▸ DIRECTIONS FOR THIS TASK: Collect every line of the data below that contains the string "beside", matching case exactly. Copy each such line in full.

Data for locating visible targets:
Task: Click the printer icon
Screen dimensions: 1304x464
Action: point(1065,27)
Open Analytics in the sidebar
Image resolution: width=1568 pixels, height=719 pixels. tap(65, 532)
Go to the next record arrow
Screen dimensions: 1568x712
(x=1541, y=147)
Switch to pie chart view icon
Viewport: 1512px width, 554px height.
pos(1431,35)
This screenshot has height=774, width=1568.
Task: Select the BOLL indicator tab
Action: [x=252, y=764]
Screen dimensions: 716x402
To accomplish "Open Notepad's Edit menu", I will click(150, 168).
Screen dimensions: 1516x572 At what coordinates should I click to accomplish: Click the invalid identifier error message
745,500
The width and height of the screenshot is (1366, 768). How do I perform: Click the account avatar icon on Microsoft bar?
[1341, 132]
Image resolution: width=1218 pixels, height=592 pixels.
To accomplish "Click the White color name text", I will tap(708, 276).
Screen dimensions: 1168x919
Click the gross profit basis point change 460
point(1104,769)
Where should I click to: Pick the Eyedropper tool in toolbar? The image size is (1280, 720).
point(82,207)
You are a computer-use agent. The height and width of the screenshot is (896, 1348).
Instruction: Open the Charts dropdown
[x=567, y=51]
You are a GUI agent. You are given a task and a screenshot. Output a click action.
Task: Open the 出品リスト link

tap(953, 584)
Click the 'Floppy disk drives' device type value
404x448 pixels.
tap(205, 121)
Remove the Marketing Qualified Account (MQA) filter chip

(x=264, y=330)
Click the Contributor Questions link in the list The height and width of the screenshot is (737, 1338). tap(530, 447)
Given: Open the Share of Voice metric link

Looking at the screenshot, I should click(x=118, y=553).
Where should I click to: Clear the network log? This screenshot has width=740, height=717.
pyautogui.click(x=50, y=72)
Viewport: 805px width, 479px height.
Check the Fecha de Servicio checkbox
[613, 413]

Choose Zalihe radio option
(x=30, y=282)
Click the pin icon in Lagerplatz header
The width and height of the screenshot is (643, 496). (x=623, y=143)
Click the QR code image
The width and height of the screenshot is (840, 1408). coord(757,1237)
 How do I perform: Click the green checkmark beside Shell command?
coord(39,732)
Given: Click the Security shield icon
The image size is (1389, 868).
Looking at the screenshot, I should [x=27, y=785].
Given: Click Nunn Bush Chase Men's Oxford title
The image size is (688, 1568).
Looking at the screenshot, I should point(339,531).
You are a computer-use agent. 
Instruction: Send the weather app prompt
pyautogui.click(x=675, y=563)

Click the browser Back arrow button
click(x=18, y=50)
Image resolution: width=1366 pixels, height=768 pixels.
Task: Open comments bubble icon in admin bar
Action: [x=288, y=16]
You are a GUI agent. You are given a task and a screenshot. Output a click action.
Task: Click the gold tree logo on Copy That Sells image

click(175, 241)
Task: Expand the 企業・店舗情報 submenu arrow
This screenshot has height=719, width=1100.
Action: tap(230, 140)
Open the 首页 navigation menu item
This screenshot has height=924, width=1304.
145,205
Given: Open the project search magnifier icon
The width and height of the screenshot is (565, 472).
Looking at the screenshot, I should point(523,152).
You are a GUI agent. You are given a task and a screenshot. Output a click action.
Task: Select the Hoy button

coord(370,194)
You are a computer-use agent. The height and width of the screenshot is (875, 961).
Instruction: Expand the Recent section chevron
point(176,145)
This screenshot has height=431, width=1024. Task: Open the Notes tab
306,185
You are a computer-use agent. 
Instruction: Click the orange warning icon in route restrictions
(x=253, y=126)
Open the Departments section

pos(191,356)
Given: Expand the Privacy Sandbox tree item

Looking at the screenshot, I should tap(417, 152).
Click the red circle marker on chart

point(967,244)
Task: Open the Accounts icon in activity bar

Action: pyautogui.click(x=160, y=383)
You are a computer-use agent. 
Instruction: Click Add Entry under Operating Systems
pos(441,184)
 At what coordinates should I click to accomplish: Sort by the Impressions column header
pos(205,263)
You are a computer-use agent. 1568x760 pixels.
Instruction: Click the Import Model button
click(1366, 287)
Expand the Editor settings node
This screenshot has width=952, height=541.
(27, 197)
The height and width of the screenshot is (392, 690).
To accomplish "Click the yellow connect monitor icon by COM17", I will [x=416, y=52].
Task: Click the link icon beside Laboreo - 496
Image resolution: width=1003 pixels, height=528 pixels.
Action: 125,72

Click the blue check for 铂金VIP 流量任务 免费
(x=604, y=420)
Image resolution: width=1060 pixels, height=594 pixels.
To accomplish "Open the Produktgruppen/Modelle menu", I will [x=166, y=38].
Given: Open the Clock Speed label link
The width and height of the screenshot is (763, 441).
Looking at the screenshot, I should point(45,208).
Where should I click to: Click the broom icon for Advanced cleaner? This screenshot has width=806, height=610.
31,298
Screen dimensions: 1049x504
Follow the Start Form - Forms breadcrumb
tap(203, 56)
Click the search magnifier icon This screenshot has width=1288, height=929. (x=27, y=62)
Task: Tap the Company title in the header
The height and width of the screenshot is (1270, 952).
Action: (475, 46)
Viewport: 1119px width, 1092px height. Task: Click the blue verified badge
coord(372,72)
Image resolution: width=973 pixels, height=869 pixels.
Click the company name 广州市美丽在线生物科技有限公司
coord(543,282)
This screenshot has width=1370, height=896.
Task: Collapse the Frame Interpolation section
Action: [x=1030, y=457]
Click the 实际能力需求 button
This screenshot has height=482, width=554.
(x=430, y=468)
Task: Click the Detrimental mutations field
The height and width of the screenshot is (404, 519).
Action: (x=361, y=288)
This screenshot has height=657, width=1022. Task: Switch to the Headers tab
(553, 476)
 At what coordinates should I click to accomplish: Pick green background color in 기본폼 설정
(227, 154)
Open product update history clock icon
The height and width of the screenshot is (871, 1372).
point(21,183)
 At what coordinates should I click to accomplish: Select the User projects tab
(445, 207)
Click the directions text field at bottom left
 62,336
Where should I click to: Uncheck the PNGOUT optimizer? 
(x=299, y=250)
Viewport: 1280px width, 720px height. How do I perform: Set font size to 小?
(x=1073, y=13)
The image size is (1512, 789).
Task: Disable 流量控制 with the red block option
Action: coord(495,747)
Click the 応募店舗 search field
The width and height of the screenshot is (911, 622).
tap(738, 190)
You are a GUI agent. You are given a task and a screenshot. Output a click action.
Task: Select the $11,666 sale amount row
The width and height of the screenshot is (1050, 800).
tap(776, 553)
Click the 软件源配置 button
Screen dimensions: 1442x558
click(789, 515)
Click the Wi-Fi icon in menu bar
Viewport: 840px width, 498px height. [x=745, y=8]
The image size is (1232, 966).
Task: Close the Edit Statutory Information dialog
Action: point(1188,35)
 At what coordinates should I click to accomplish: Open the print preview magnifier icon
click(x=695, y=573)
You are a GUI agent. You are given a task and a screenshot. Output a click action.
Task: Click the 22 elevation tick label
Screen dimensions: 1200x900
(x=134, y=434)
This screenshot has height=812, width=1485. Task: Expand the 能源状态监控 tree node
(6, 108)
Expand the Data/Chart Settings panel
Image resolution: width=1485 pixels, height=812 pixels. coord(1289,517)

▸ OUTPUT:
 How do I perform: Click the green checkmark beside Shell command?
Task: Click the link icon beside Laboreo - 496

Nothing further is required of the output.